遺留分とは?知らないと損する相続トラブルの基本
「遺言で全財産を長男に…」
そんな内容の遺言書を見たとき、「他の兄弟は何ももらえないの?」と疑問に思う方も多いのではないでしょうか。実は、遺言書があっても、すべてがその通りにいくとは限りません。
それを調整するのが「遺留分(いりゅうぶん)」という制度です。
今回は、相続に強い弁護士の視点から、遺留分とは何か、どんなときに発生し、どのように対処すべきかをわかりやすく解説します。
遺留分とは?
遺留分とは、一定の相続人に法律上保証された最低限の相続分のことです。
簡単にいえば、「遺言があっても、これだけはもらえる」という取り分の権利です。
例えば、父親が「全財産を内縁の妻に相続させる」と書いた遺言書を残した場合でも、子どもには一定の遺留分が認められます。
なぜ遺留分があるのか?
遺留分は、相続人の生活保障や家族関係の公平性を保つために設けられています。
極端な例ですが、親が一人の子どもだけにすべてを相続させる遺言を残すと、他の子は一銭ももらえず生活に困ることもあります。

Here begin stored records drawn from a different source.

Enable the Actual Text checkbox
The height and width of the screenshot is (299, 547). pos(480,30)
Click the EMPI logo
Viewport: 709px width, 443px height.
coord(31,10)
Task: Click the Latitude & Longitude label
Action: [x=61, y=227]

このような不公平を防ぐために、民法で最低限の取り分が認められているのです。
遺留分が認められる相続人
すべての相続人に遺留分があるわけではありません。対象となるのは以下のとおりです。
遺留分を持つ人(遺留分権利者)
- 配偶者
- 子(代襲相続人も含む)
- 直系尊属(親・祖父母など)
※兄弟姉妹には遺留分はありません。
つまり、兄弟だけが相続人になるケースでは、遺言通りに全財産を誰か一人に与えることが可能です。
遺留分の割合
遺留分は、相続人の構成によって異なります。以下は法定相続人全体に認められる遺留分の「合計」割合です。
| 相続人の構成 | 遺留分の割合(全体) |
|---|---|
| 配偶者や子がいる場合 | 法定相続分の 1/2 |
| 直系尊属のみ | 法定相続分の 1/3 |
例えば、配偶者と子ども2人が相続人の場合、全員の法定相続分を合計した上で、その半分が遺留分となります。
さらに具体的に見てみましょう。
〈ケース例〉
被相続人:父(死亡)
相続人:母(配偶者)・長男・次男
遺言内容:「全財産を長男に相続させる」
この場合、遺留分は以下のように計算されます。
- 法定相続分:配偶者1/2、長男1/4、次男1/4
- 遺留分割合:法定相続分の1/2 → 配偶者1/4、次男1/8
→ 遺言があっても、配偶者と次男はそれぞれ「遺留分侵害額請求」ができます。
遺留分侵害額請求とは?
遺留分が侵害された場合、ただちにお金が支払われるわけではありません。
権利者が「遺留分侵害額請求」という意思表示をする必要があります。
これは、相続人や受遺者(遺贈を受けた人)に対して、「遺留分を侵害されたから、その分を金銭で返してほしい」と請求する手続きです。
ポイント
- 請求は、相手方に内容証明などで通知する形で行います
- 遺産そのものではなく、金銭で請求するのが原則(2019年の民法改正による)
時効に注意
遺留分侵害額請求には時効があります。
- 相続の開始と侵害を知ってから1年
- 相続開始から10年が経過した場合は請求不可
請求を考えている場合は、早めに弁護士に相談することが重要です。
よくある誤解と注意点
「遺言があればすべてその通りになる」
遺留分があるので、完全に無視して分配することはできません。
「不動産は長男がもらったから、それで終わり」
他の相続人が遺留分侵害額請求をする可能性があります。特に不動産は分割が難しいため、トラブルの火種になりがちです。
「話し合いで解決できそうだから大丈夫」
合意があっても、正式な放棄の手続きをしていないと後から請求される可能性があります。
遺留分対策は「事前準備」がカギ
遺留分に配慮せずに遺言を書いた場合、かえって相続トラブルの原因になることが多いです。
遺留分を意識したうえで次のような対策が可能です。
- 公正証書遺言の中で付言事項を入れて理由を伝える
- 生前贈与などで相続人間のバランスを調整しておく
- 相続人に納得してもらえるよう話し合っておく
- 相続トラブルになりそうな場合は、弁護士に相談して文案を調整
まとめ
遺留分は、法律で守られた相続人の最低限の取り分です。
遺言だけで思い通りに分配するには、遺留分の知識と配慮が不可欠です。
- 配偶者・子・親には遺留分がある
- 兄弟姉妹には遺留分はない
- 請求は金銭で行い、時効にも注意
- 事前に対策すれば、トラブルは防げる
相続は感情が絡みやすく、思わぬトラブルを招きます。
「残す人」「受け取る人」両方が納得できるように、早めの準備と相談が大切です。